Hope things pan out well for you and that relations improve.

I suppose this just reiterates that if you don't want to get caught, don't dress... If you dress, accept that you may get caught... If you get caught try and keep your cool as best you can... All much easier said than done. Especially if you are not (yet) fully comfortable with YOURSELF en femme...

ash246
05-05-2017, 07:30 AM
Definitely sounds like you were a little bit combative. That'll put people on edge even if they aren't planning on being hostile or rejecting, so I concur with the others who said a followup visit to the wife would be a good idea. It's easy to feel defensive when you're put on the spot like that, though.

BrendaPDX
05-05-2017, 07:56 AM
Love it! Cat's out of the bag. LOL

Steph65
05-05-2017, 09:06 AM
Ok I have no idea about what slang people refer to about walking the dog. Does not make any sense at all. They have a small puppy dog. She wants me to take it for walks when I go out and take my puppy out. Sorry you all seem I was gruff. You have to put yourselves in the other shoes Panic and anxiety make the situation harder to think straight. Like the title says It Happened too fast!!! Don't be so quick to jump on the gruff band wagon.

Just to give you all a heads up I talked with them this morning. we both agreed with how things happened it was a shock and happened too fast. They are fine with what I do. They understand I am not a weirdo or anything like that. In fact The neighbour told me they would like me to take their PUPPY dog for a walk when I take mine out.

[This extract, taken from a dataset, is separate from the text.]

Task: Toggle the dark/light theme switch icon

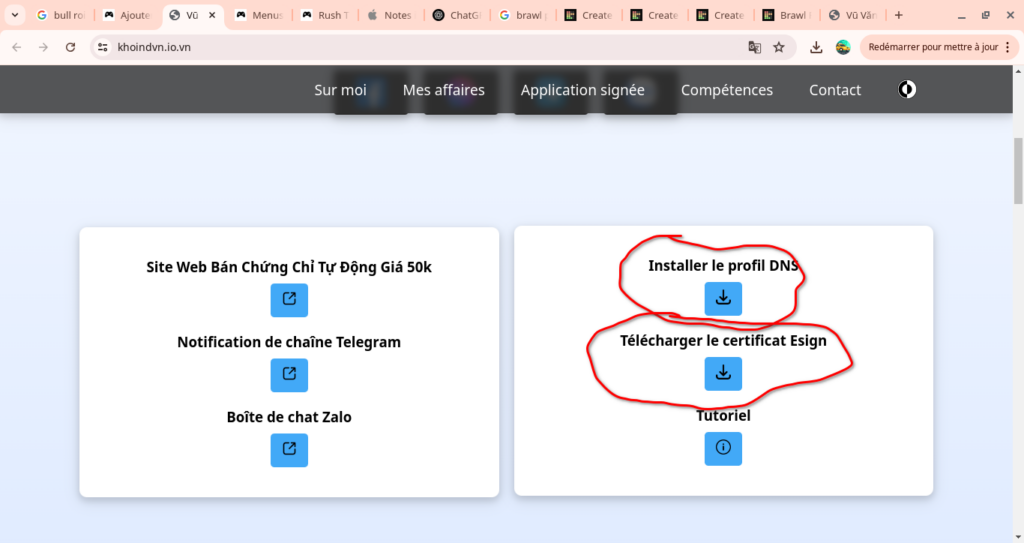Action: click(x=906, y=89)
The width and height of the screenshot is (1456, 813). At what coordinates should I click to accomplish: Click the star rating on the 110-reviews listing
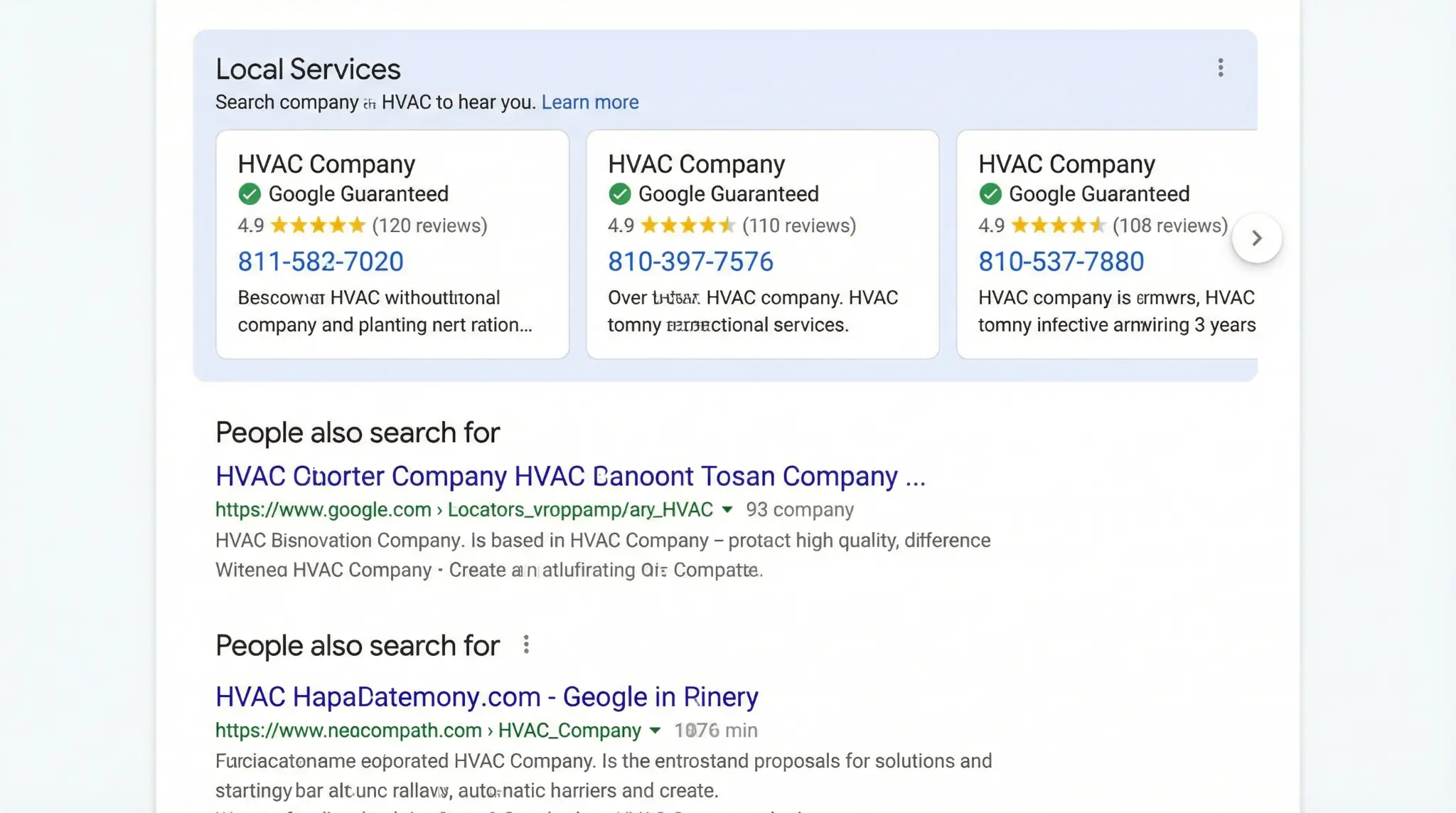point(688,225)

By the way they are new neighbours who moved up from the city so they were not expecting to see this in the country.

Nic J
05-05-2017, 09:46 AM
It's really great that you have made a positive breakthru with your new neighbours :)

CONSUELO
05-05-2017, 10:00 AM
Glad your neighbor decided that there was "nothing strange or really perverted going on".

You handled it in the only way possible. Complete honesty. Best wishes in walking the dog for them.

Leelou
05-05-2017, 02:02 PM
I think it's great that you talked to the neighbor and all is well. I can see how everyone was a little stressed by an unfamiliar situation.

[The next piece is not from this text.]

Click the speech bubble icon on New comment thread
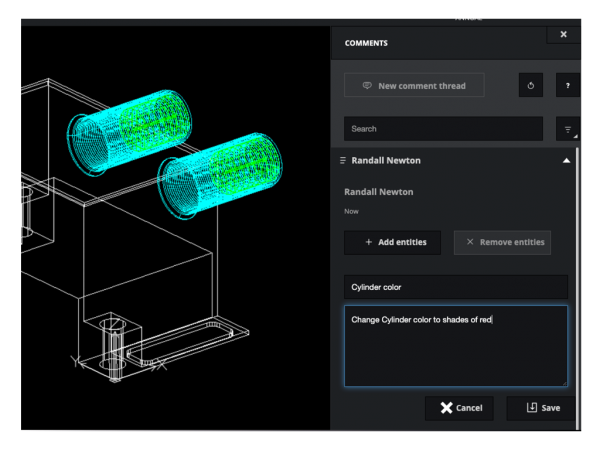Image resolution: width=600 pixels, height=450 pixels. [367, 86]
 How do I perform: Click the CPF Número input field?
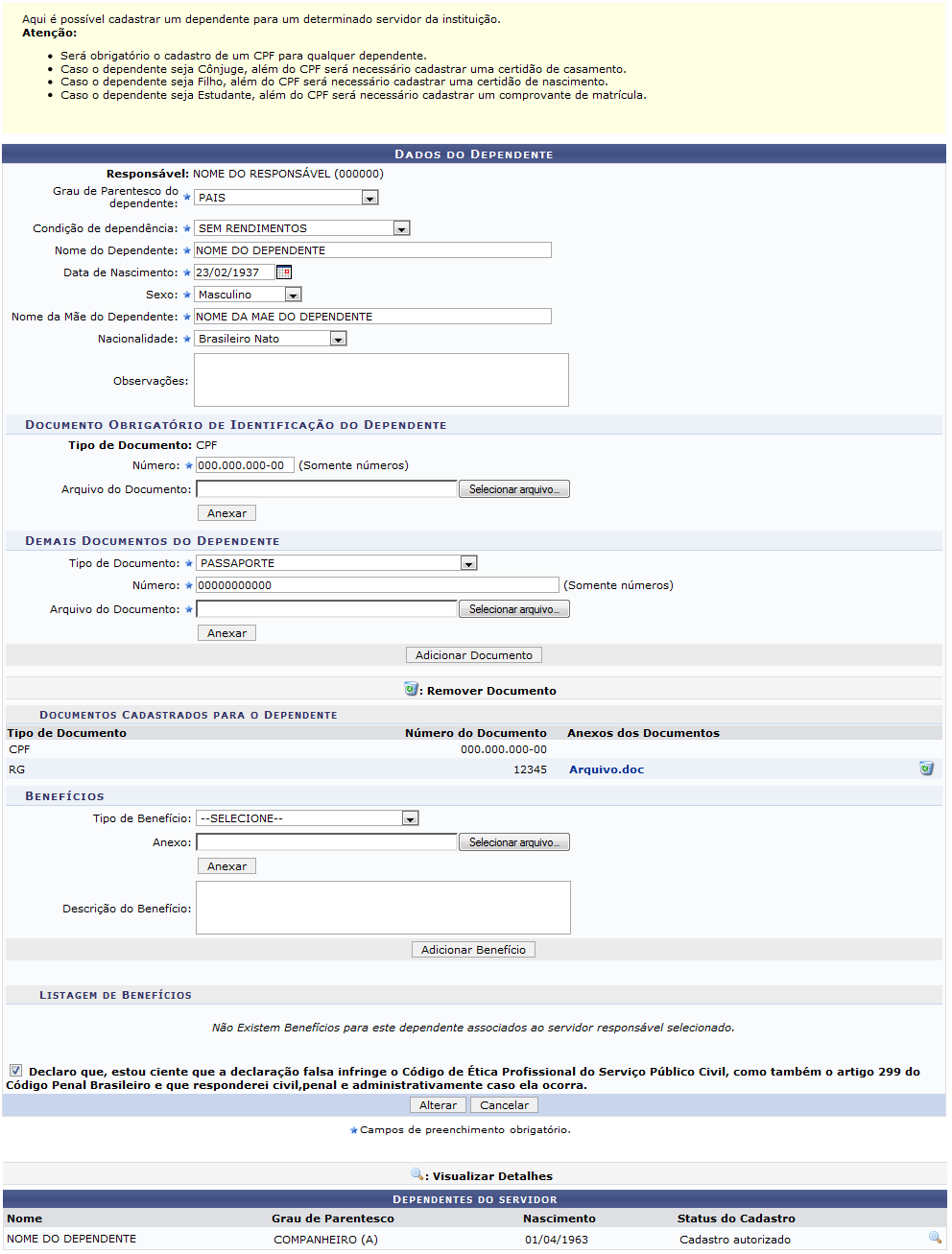click(245, 465)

That's cute about them not expecting this out in the country! lol. The good news is the cats out of the bag and you don't have to worry about them seeing you outside dressed.

docrobbysherry
05-05-2017, 08:44 PM
U r doing your own thing, good for u, Steph! But, that's not everyone's cup of tea. My neighbor saw me doing a shoot in my back yard the day he thru a big BBQ party. He called the next day to complain that the fence extender I put up wasn't working. I suggested he shouldn't let his guests peek over our fence and we left it at that!:straightface:

I have no interest in discussing my dressing with neighbors and go to great lengths to avoid them seeing me. It's none on their business. Period!:Angry3:

lingerieLiz
05-05-2017, 09:26 PM
Glad you worked it out. It is nice that you can be you. They sound like people you can be friends with and open with.

Dana44
05-05-2017, 09:37 PM
Steph, Glad it worked out. I do wonder here at times i am outdoors many times en femme. So I think many know. But has never said anything.

Barbara Black
05-06-2017, 06:23 AM
My new neighbor waved and yelled at me from across the yards. At the time I was wearing a blouse and skirt (knee length). I don't know if he could see well enough to tell what I was wearing due to the bushes etc., but later, I was in the front yard and he called me over to discuss another neighbor's fence that was falling. I was wearing my forms under my drab clothing, in particular, a T-shirt, and it was clearly visible that I had a good sized chest under my bra. No worries, he didn't stare, or run away. I followed him to the problem with the fence, talked about it, and nothing was said or notable about his reactions. So I know I'm outed to him, now to run into his wife and see her reaction... Surely I've been discussed by now. But I'm glad that I don't have to worry about him anymore.